С оценками Стайтса в отношении влияния войны с Наполеоном на формирование русского национального самосознания солидарна Дж. Хартли (3, 4). Она полагает, что антифранцузские патриотические настроения в обществе в этот момент носили скорее традиционный, чем националистический характер. Размышляя о крестьянском патриотизме, Хартли указывает на главную проблему, с которой сталкиваются социальные историки, - скудость письменных источников. Однако, насколько можно судить по ряду немногочисленных, но достаточно адекватных свидетельств о «народной войне», пишет британская исследовательница, крестьяне сражались, чтобы защитить свою землю, свое имущество и семьи. Мотивы более широкого плана включали в себя главным образом инстинктивную, ксенофобскую реакцию на вторжение чужеземцев-безбожников. Оснований же для того, чтобы делать выводы о патриотических настроениях крестьян в современном (модерном) смысле, источники не дают (3, с. 185).

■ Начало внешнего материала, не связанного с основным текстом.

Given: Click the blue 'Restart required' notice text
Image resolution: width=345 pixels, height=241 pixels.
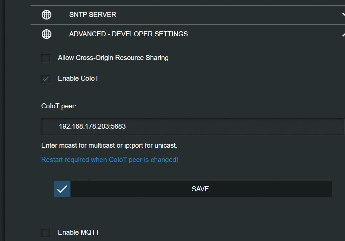Looking at the screenshot, I should point(110,160).
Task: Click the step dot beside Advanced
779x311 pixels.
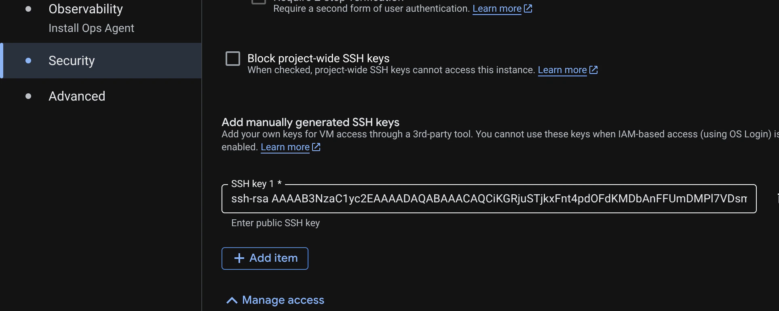Action: point(28,96)
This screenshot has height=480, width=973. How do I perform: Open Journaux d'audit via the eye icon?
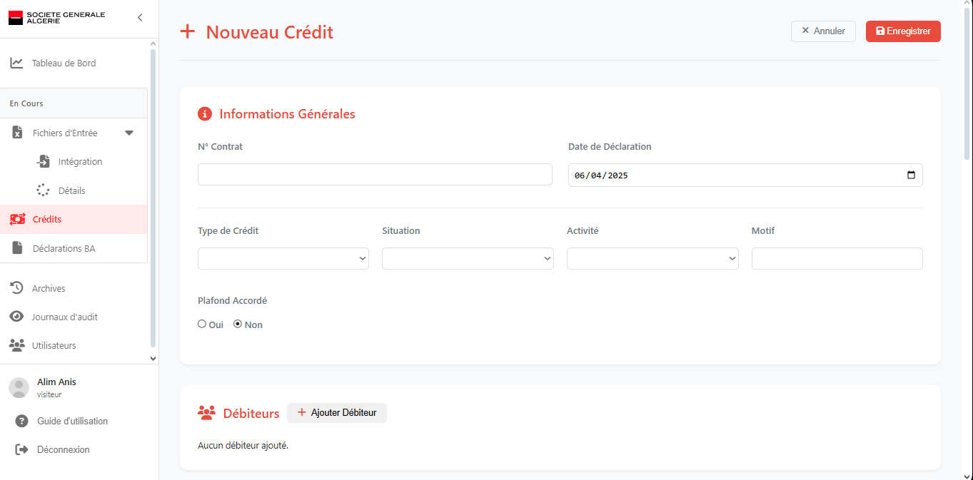click(x=17, y=316)
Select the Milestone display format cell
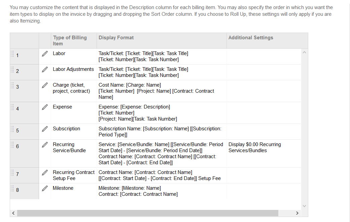 [x=138, y=191]
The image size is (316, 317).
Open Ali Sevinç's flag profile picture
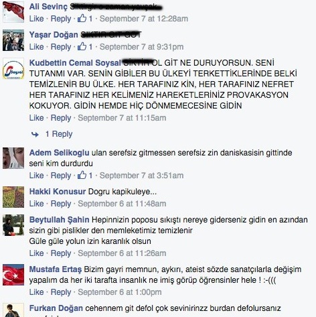pos(13,12)
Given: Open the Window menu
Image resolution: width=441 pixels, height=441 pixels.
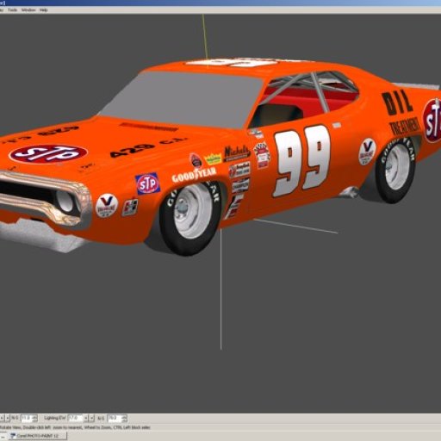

При рассмотрении проблемы народного сопротивления Наполеону в России исследователи обычно сосредоточиваются на партизанской войне, однако считать казаков, игравших в этой войне ведущую роль, «русскими патриотами» вряд ли возможно, полагает Дж. Хартли, указывая на их особые идентичность и статус в Российской империи. Характерно, что в Западных губерниях местное население не считало их своими собратьями, а сопротивление крестьянства мародерам-казакам вполне сопоставимо с сопротивлением наполеоновским войскам (3, с. 186).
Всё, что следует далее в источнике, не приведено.